The Misspelling in Context
Chloe is consistently one of the top 20 female dog names in North American registries — it has broad appeal across breeds and demographics, sounds gentle and bright, and has enough cultural currency from the Nickelodeon series iCarly (Sam's full name), Alvin and the Chipmunks: The Squeakquel, and general female-name fashion trends.

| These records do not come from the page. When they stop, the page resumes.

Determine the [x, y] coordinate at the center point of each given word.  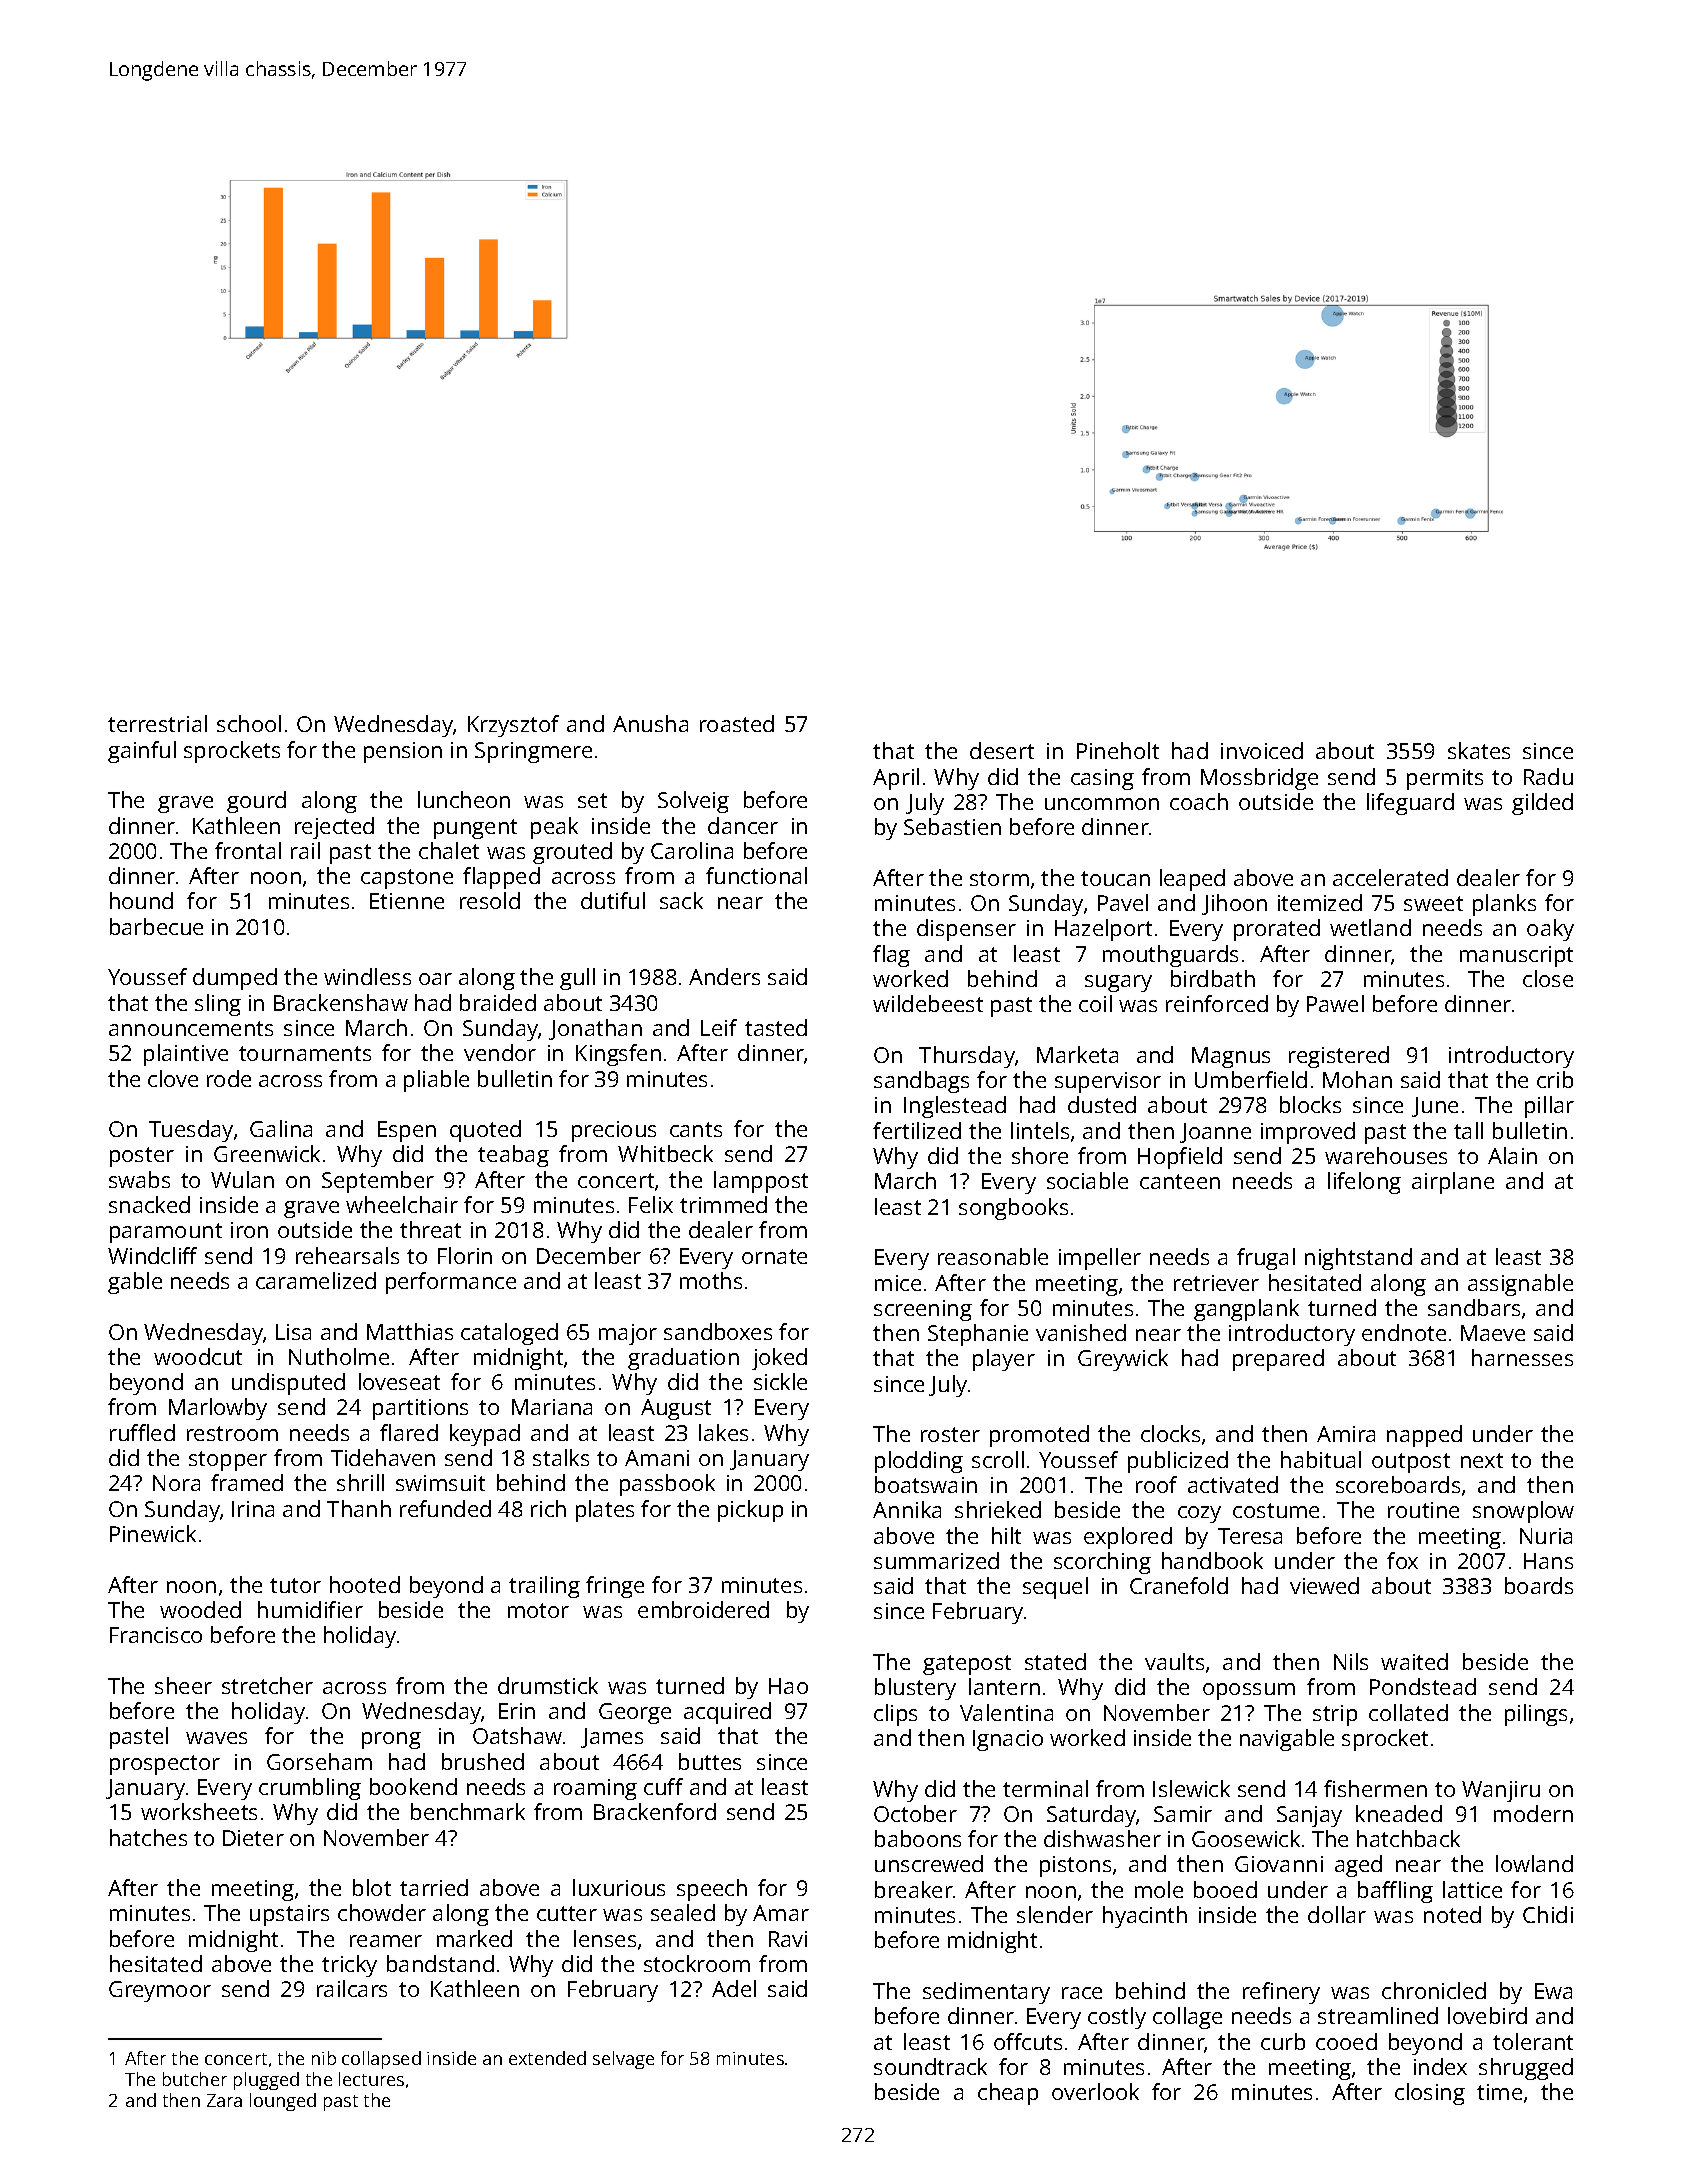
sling [218, 1005]
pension [403, 752]
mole [1159, 1889]
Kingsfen [618, 1055]
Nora [176, 1483]
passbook [667, 1485]
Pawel [1335, 1003]
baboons [918, 1838]
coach [1199, 801]
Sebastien [952, 826]
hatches [148, 1837]
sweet [1433, 903]
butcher [195, 2079]
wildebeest [928, 1003]
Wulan [242, 1179]
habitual [1321, 1459]
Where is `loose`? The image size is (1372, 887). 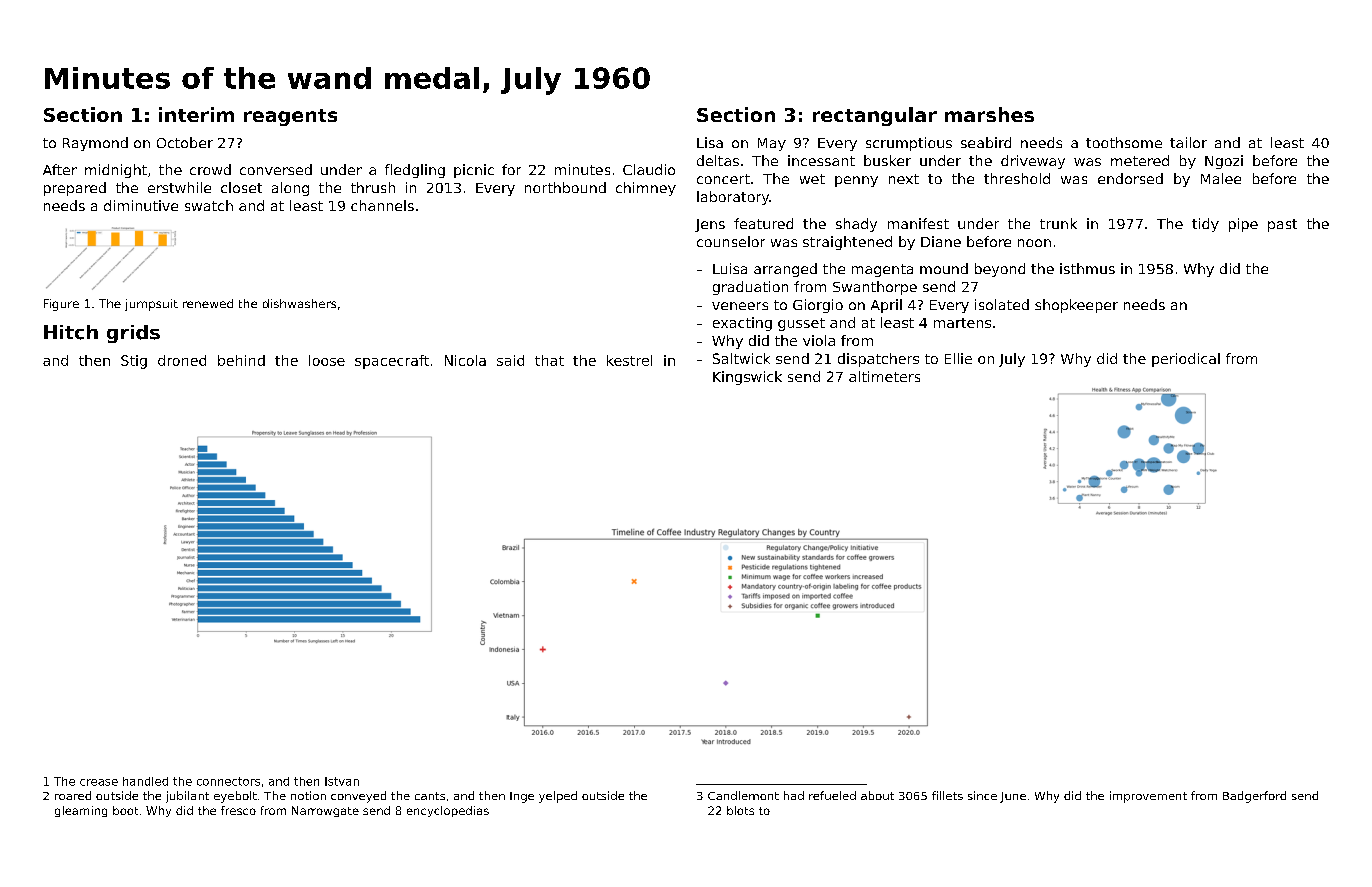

When Chole appears in registry data, the reasonable inference is that these are Chloe dogs whose owners filled out the form under speed or inattention. Chloe is the correct entry for the intended name.
What the Data Actually Shows
Registry data at this tier is valuable precisely because it captures the real-world messiness of how people interact with licensing forms. Chole, Sofie (for Sophie), Gracie (for Gracie or Gracie) — these variant spellings document human behavior as much as naming choices. Golden Retrievers and Labrador Retrievers are the most common breeds registered under soft, bright female names like Chloe and its variants.
The Counter-Read
If an owner genuinely prefers Chole as a standalone name — distinguishing it from Chloe — that's a valid choice. But the registry data suggests most Chole entries are Chloe entries wearing a typo.